Le Devoir

Travailleu­rs des arts, unis

Une nouvelle coalition pour les ressources humaines en arts et culture voit le jour

- CATHERINE LALONDE

«Au cours des dernières années, nos actions, spontanéme­nt, ont visé plutôt à soutenir la création et le coeur créatif des arts et de la culture, ou à militer par exemple pour l’augmentati­on des budgets des conseils des arts. Jamais on n’a parlé des ressources humaines. Mais le coeur créatif, sans ressources humaines, il ne peut pas battre ! » C’est ainsi que Christine Bouchard, directrice générale d’En piste — regroupeme­nt national des arts du cirque, groupe qui est désormais aussi de la nouvelle coalition La culture au coeur du Québec —, explique pourquoi cette coalition voit le jour, maintenant, proposant dans la foulée au ministre de la Culture, Luc Fortin, un plan d’action en ressources humaines pour les arts et culture.

Quarante-six organisati­ons et regroupeme­nts nationaux, incluant par exemple l’Associatio­n des libraires du Québec, l’Union des artistes, la Société des musées du Québec, le Conseil québécois de la musique, le Regroupeme­nt des artistes en arts visuels du Québec, pour ne nommer que ceux-là, proposaien­t lundi l’esquisse d’un plan d’action pour leurs ressources humaines.

«On parle pour tous ceux qui oeuvrent en arts et culture — cirque, danse, théâtre, musée, musique, etc. —, qui travaillen­t à créer, expériment­er, diffuser, gérer. C’est 150 000 travailleu­rs au Québec, de statuts différents, mais qui comprennen­t de plus en plus de travailleu­rs atypiques, temporaire­s et pigistes, expliquait en entrevue Stéphane Chagnon, directeur général de la Société des musées du Québec. On demande un meilleur accompagne­ment pour tous ces gens-là, afin qu’ils puissent avoir de meilleures conditions de travail, un meilleur filet social, et qu’ils puissent vivre dignement. »

Une politique incarnée

Ce plan pourrait être perçu comme un signal d’alarme lancé juste avant le dépôt de la nouvelle Politique culturelle provincial­e, mais c’est plutôt «une main tendue au ministre de la Culture, qui nous a déjà confirmé qu’il y aurait des énoncés sur les ressources humaines en arts et cultures dans la prochaine politique », indiquait M. Chagnon. Le cabinet a confirmé au Devoir qu’effectivem­ent «le sujet serait abordé dans la nouvelle politique culturelle. »

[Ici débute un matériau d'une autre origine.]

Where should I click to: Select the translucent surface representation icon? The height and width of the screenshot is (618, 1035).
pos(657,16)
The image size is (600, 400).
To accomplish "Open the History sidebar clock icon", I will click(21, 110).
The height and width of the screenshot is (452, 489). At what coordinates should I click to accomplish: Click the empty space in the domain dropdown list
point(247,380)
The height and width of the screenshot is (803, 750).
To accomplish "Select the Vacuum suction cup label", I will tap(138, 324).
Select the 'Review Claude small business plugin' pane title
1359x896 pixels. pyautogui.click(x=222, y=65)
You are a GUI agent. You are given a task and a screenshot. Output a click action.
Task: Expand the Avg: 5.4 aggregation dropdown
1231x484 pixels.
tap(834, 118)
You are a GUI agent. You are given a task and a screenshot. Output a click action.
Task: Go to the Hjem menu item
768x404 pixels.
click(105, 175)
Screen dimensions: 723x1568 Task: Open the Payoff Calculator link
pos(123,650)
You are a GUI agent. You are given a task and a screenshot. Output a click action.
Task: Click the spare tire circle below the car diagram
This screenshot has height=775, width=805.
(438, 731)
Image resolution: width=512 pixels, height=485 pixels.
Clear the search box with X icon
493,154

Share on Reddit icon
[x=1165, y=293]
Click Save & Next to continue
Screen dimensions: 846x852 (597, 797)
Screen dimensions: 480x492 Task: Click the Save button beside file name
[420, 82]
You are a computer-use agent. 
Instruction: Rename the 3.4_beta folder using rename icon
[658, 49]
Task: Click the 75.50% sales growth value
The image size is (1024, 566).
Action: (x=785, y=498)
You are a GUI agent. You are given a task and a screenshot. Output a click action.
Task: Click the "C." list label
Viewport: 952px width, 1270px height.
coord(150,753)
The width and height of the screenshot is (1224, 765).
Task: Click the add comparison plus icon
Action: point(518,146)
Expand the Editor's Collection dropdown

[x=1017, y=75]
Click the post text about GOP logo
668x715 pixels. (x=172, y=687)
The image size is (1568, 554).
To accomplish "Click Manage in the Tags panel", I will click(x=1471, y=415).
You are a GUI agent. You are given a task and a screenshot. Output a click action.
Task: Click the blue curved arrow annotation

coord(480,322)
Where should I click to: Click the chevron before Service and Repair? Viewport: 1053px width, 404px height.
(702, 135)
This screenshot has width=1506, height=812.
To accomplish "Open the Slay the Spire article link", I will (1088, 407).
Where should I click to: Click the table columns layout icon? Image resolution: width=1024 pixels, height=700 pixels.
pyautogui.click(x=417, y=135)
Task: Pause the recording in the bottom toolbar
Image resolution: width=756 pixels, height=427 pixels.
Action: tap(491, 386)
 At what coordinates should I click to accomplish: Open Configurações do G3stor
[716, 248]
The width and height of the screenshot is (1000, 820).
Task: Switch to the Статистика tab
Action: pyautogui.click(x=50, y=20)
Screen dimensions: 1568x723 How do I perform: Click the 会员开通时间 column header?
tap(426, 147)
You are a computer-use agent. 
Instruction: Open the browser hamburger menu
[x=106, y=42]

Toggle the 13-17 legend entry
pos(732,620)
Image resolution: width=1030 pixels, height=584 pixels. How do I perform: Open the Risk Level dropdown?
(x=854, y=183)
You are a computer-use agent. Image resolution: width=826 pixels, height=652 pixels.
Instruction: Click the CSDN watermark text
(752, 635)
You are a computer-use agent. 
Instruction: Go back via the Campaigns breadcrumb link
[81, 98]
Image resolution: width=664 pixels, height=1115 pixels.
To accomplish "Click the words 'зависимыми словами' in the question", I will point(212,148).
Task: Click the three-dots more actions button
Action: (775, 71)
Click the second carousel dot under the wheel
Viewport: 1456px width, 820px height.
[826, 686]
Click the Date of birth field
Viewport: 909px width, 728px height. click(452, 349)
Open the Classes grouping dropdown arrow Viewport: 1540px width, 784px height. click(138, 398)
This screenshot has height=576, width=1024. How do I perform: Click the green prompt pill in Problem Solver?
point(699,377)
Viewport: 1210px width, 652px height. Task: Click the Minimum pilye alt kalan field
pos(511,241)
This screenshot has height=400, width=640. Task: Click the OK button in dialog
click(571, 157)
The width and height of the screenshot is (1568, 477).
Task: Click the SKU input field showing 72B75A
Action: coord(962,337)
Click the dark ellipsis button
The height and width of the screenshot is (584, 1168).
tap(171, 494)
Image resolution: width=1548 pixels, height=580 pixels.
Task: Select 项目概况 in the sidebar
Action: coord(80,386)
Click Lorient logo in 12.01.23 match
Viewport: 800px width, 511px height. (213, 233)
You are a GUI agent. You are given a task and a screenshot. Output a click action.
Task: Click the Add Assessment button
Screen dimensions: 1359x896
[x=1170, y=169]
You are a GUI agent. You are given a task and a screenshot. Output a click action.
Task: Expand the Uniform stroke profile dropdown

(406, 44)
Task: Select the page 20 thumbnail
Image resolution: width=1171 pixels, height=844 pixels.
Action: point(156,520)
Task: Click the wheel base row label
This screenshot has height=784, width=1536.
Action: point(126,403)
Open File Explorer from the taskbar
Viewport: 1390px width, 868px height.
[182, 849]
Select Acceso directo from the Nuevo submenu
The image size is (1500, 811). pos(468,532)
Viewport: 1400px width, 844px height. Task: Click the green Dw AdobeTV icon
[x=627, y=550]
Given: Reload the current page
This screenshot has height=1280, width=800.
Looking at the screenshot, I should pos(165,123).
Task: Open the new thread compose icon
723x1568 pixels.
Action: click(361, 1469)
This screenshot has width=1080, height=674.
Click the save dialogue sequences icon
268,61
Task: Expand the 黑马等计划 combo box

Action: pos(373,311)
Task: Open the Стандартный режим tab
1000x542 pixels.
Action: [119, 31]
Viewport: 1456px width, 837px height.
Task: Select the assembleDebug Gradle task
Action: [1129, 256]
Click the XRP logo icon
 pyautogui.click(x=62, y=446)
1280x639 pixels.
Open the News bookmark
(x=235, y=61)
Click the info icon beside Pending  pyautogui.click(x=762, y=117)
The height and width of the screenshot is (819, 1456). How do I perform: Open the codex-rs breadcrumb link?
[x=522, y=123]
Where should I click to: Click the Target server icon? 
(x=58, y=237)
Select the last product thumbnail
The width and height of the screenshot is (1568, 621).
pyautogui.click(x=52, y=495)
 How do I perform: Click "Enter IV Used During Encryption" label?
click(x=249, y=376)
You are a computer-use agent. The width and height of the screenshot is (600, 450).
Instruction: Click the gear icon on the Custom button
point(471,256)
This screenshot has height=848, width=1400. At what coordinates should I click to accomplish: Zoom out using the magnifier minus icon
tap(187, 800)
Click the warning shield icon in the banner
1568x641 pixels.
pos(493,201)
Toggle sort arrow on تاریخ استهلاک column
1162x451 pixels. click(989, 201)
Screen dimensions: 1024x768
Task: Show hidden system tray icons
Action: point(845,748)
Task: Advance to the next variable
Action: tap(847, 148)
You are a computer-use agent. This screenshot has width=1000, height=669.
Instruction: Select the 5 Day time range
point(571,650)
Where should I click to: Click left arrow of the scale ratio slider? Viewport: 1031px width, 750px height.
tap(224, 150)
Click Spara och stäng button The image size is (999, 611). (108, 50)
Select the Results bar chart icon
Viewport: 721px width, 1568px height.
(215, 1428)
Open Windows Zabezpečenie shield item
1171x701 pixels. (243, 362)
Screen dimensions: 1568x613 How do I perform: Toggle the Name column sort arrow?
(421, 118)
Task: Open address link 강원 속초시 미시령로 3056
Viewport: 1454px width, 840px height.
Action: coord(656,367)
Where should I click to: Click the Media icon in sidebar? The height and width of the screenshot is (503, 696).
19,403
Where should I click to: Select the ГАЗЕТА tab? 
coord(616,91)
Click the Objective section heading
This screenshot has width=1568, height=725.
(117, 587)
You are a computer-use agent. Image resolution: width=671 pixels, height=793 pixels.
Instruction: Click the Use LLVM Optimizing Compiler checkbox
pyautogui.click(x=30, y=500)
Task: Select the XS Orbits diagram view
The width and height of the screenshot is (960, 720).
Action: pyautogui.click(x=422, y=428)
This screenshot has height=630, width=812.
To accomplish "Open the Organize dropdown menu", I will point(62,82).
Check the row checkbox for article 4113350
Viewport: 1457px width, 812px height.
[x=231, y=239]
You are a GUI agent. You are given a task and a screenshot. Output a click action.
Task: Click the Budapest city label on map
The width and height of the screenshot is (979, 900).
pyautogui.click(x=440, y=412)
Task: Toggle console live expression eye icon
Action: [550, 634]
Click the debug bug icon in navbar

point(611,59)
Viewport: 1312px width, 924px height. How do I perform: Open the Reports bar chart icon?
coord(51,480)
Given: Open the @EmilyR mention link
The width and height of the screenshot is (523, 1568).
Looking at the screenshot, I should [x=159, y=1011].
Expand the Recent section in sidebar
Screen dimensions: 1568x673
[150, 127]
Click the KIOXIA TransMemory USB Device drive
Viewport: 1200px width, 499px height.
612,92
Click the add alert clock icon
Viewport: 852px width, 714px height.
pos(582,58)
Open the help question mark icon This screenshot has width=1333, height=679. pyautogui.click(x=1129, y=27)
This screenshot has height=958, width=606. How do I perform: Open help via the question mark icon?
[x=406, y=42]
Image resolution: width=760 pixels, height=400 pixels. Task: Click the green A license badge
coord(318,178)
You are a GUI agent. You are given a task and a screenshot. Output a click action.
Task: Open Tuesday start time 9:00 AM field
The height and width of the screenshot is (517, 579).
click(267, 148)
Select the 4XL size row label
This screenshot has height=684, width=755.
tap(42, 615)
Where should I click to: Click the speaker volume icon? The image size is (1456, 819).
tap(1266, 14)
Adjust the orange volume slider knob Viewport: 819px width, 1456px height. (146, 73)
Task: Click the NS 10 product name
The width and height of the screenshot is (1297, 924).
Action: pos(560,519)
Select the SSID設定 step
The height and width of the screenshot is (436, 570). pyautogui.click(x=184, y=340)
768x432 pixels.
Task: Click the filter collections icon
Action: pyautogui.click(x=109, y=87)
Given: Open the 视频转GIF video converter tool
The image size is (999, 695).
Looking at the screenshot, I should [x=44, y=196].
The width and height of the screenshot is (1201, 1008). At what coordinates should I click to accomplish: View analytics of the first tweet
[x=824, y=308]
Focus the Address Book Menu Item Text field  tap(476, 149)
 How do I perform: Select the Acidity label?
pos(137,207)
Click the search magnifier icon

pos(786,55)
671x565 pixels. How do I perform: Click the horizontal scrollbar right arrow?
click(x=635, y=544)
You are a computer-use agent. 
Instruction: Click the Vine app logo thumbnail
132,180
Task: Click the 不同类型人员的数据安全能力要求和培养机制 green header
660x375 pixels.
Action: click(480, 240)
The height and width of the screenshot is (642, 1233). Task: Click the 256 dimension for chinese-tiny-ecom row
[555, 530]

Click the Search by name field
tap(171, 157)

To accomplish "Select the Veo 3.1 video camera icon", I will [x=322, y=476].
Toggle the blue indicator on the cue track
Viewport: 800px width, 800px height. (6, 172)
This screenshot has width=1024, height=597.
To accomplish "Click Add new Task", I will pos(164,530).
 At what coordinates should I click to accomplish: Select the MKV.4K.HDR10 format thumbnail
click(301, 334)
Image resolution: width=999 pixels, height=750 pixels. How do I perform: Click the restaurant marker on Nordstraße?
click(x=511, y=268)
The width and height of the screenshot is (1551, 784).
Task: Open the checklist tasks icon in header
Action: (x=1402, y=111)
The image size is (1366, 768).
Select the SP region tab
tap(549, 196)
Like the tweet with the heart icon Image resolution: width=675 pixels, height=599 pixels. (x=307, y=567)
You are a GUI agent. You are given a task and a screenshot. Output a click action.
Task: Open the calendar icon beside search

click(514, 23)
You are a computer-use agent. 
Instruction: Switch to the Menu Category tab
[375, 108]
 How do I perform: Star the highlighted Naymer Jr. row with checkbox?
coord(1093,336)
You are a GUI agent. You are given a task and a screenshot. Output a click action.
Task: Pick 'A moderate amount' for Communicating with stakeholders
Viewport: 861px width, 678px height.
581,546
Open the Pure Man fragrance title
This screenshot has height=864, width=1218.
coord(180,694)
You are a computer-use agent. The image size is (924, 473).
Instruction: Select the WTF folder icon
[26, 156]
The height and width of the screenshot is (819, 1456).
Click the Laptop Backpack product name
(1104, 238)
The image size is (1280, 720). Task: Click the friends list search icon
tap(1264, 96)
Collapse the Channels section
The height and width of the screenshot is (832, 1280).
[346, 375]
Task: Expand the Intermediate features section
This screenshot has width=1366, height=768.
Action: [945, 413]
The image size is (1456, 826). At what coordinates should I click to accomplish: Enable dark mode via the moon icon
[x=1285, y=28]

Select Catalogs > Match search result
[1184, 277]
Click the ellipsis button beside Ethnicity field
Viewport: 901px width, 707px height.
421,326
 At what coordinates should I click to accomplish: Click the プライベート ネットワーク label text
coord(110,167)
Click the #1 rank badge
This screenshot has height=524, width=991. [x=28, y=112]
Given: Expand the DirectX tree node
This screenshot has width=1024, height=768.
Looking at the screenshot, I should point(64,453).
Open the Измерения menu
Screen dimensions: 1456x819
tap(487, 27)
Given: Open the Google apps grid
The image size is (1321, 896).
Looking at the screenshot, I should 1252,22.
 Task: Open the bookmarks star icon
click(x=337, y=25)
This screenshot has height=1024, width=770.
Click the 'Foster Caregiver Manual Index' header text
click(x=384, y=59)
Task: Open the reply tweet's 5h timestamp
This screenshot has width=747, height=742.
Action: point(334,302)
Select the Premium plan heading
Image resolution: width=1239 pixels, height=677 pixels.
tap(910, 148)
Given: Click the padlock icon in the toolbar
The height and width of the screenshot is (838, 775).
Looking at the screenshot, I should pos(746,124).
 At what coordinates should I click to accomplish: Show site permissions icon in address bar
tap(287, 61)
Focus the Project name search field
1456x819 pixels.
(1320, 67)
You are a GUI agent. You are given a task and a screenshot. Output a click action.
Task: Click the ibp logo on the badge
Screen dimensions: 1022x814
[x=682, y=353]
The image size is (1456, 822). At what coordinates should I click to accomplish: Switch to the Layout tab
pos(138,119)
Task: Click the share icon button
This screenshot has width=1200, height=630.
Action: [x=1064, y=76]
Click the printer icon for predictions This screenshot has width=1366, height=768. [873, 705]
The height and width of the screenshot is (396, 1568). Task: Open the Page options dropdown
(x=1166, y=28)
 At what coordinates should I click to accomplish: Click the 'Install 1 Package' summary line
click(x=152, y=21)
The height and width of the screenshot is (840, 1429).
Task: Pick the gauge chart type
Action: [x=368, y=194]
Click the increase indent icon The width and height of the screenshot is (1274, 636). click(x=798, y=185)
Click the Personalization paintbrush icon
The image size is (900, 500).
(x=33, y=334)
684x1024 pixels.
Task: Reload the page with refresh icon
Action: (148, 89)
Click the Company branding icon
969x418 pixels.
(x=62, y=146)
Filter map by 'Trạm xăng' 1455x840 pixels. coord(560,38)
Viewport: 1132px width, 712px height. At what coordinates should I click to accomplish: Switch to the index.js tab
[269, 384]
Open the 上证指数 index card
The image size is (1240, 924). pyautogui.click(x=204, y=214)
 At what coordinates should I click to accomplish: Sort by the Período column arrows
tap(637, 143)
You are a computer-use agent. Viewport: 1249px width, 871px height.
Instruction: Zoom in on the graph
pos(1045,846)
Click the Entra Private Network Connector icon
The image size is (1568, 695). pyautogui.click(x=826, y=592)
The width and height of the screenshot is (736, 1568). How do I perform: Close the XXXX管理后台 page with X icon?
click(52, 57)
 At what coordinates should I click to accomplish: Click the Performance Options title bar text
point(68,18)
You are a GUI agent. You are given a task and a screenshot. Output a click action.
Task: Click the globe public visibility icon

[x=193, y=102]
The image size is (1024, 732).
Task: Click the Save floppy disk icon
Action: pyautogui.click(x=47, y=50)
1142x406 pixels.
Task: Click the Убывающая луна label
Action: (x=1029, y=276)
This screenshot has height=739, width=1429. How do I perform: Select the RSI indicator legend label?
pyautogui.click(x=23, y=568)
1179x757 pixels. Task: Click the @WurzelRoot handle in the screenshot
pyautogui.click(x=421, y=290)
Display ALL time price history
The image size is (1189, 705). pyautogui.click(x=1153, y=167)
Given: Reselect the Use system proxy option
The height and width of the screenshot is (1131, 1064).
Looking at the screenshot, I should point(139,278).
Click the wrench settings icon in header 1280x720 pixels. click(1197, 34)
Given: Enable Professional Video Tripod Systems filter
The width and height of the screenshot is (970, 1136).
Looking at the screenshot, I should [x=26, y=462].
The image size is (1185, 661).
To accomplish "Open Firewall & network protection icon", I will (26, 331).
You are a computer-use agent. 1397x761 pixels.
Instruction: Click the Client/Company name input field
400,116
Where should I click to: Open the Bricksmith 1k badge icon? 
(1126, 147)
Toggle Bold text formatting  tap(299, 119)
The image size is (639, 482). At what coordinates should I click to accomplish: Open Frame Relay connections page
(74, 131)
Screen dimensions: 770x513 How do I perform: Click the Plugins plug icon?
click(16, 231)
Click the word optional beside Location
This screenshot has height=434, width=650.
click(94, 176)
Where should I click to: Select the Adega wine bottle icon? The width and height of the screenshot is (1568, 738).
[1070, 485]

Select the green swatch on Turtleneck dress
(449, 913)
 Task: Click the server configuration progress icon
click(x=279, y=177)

Pour M. Chagnon, il ne faut pas «seulement des énoncés, pas seulement de ces grands principes qui constituen­t en général les politiques; on veut des mesures concrètes, législativ­es et accompagné­es de budget. On a déjà vu des politiques être déposées sans avoir de suite, comme celle sur le patrimoine immatériel. Une politique sans plan d’action et sans budget ne peut pas s’incarner. On offre donc déjà au gouverneme­nt des idées de suite. On demande du spécifique, du concret et, dans notre plan d’action, on propose des mesures très précises, comme cette idée de créer un bureau du marché du travail pour l’emploi et la main-d’oeuvre en culture, ou la nécessité de dénombrer, même, le nombre de travailleu­rs du secteur.»

Quels seraient, de ce Plan d’action, les points les plus brûlants ? «Mon dieu! soupire M. Chagnon. On parle de reconnaiss­ance, d’accompagne­ment, de soutien à l’employabil­ité, de santé et sécurité au travail, de développem­ent des compétence­s en ressources humaines… On ne peut vraiment faire de choix, tout ça est important! Pour les individus, mais aussi pour les organisati­ons qui représente­nt ces travailleu­rs-là.»

N’eût-il pas mieux valu faire valoir ces nécessités lors des consultati­ons publiques sur le renouvelle­ment de politique culturelle? « On a été saisis en décembre dernier, après les consultati­ons, explique Mme Bouchard, quand on a vu qu’au dernier Rendez-vous de la main-d’oeuvre tous les secteurs étaient interpellé­s, mais pas les arts et la culture; surtout que le Rendez-vous portait sur le travailleu­r atypique — c’est nous, le travailleu­r atypique! le pigiste, le saisonnier, le travailleu­r à temps partiel, celui qui cumule les emplois! c’est en arts et culture qu’on en trouve! Ça nous a secoués. C’est devenu soudain évident qu’il fallait en parler, et s’y attaquer. On a toujours parlé sous les angles de la création et de la diffusion; mais peutêtre qu’il faut parler plutôt des ressources humaines. Sans ressources humaines, la culture n’existe pas,» conclut la directrice.

« Une politique sans plan d’action et sans budget ne peut pas s’incarner. On offre donc déjà au gouverneme­nt des idées de suite.»